Я едва не выронила салфетку, которой обмахивала мастера Глааса, но разбойник кашлянул, свирепо зыркнув на меня.
– Что же случится, господин Мобрин, если я вам откажу? – спросил он, отодвинув в сторону столовые приборы.
– Откуда же мне знать? – развел руками толстяк. – Быть может, длинная дорога окажется такой же неспокойной, как и короткая. В низинах на дороге стоит вода, и тяжелые повозки увязнут в грязи, а лошади выбьются из сил. Ваши люди будут все громче говорить, что боги прогневались на вас, и искать причины подобной немилости. Готов побиться об заклад, кто-то уже говорил, что несчастья посыпались на ваши головы не просто так, - тут толстяк усмехнулся. – Давно ли при вас эти рабы? Не вышло ли так, что неприятности начались сразу после того, как вы ими обзавелись?
– Гм! – Глаас выглядел спокойным, но я видела по глазам, что разбойник взбешен угрозами, слышавшимися все более явно. – А не прекратятся ли эти неприятности, если я сейчас позволю своим людям разделить между собой ваше добро, сударь, перед тем повесив вас на вон той иве?
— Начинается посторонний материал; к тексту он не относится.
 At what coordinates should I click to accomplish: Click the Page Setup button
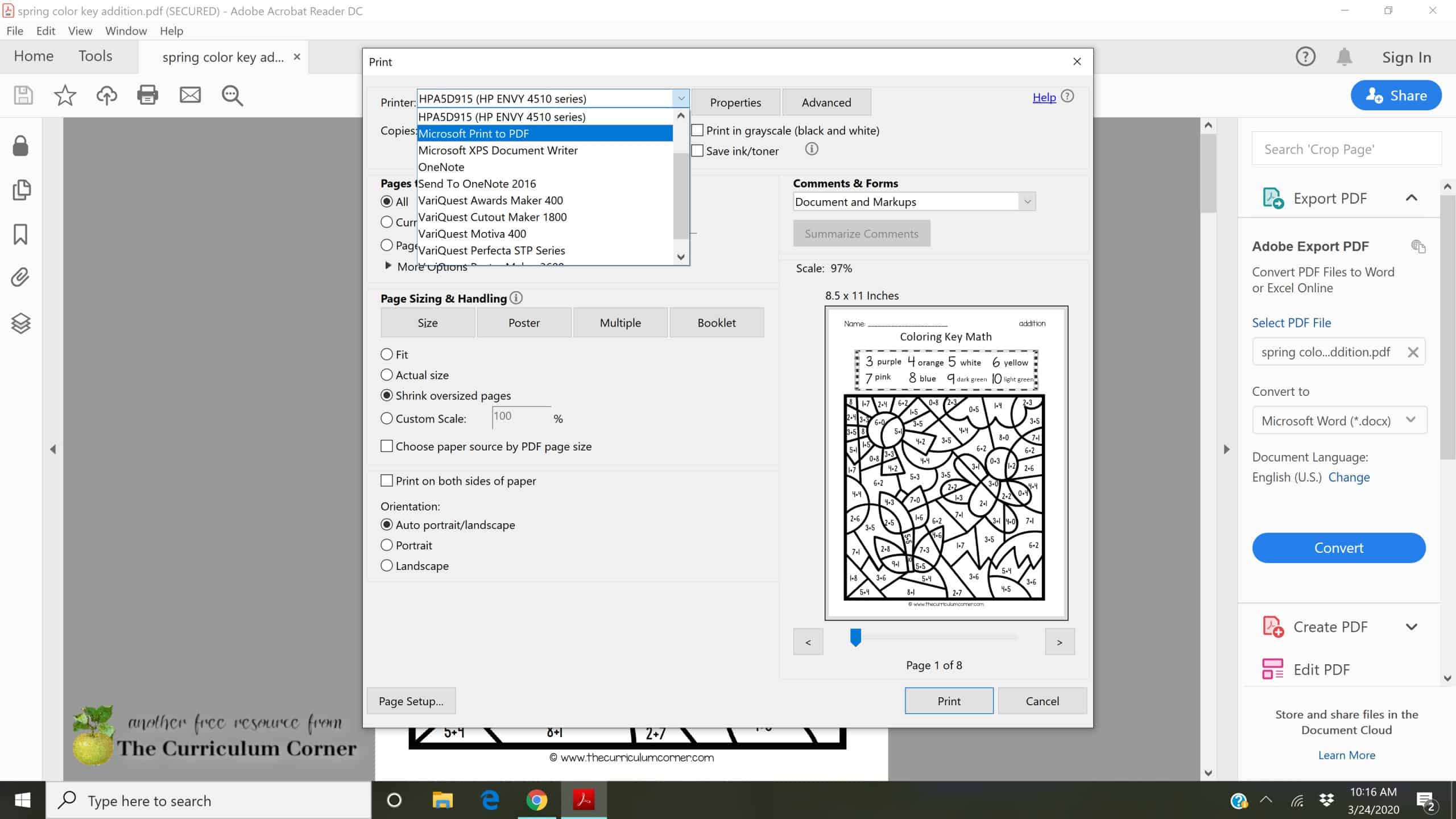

Одной беспокойной ночью больше, одной меньше… Могли бы вы отнять силой то, что вам нужно – давно бы отняли. Не много ли вы на себя берете, господин Мобрин? Сдается мне, ваши слуги не из тех, что пригождаются днем – сейчас не их время, и защитить вас они не смогут…
Что-то заставило меня бросить взгляд на пестрый шатер – должно быть, какое-то движение или звук привлекли мое безотчетное внимание. Полог качнулся от ветра и я увидела бледные длинные пальцы, придержавшие его, а в полумраке блеснули хищные глаза. То была женщина – я успела заметить очертания ее гибкого тела, светлые длинные волосы, - и узнала мать оборотня Эйде; она прислушивалась к нашей беседе, спрятавшись от палящих лучей солнца под расшитым шелком – наверняка ожоги причиняли ей боль, усиливавшуюся при свете дня.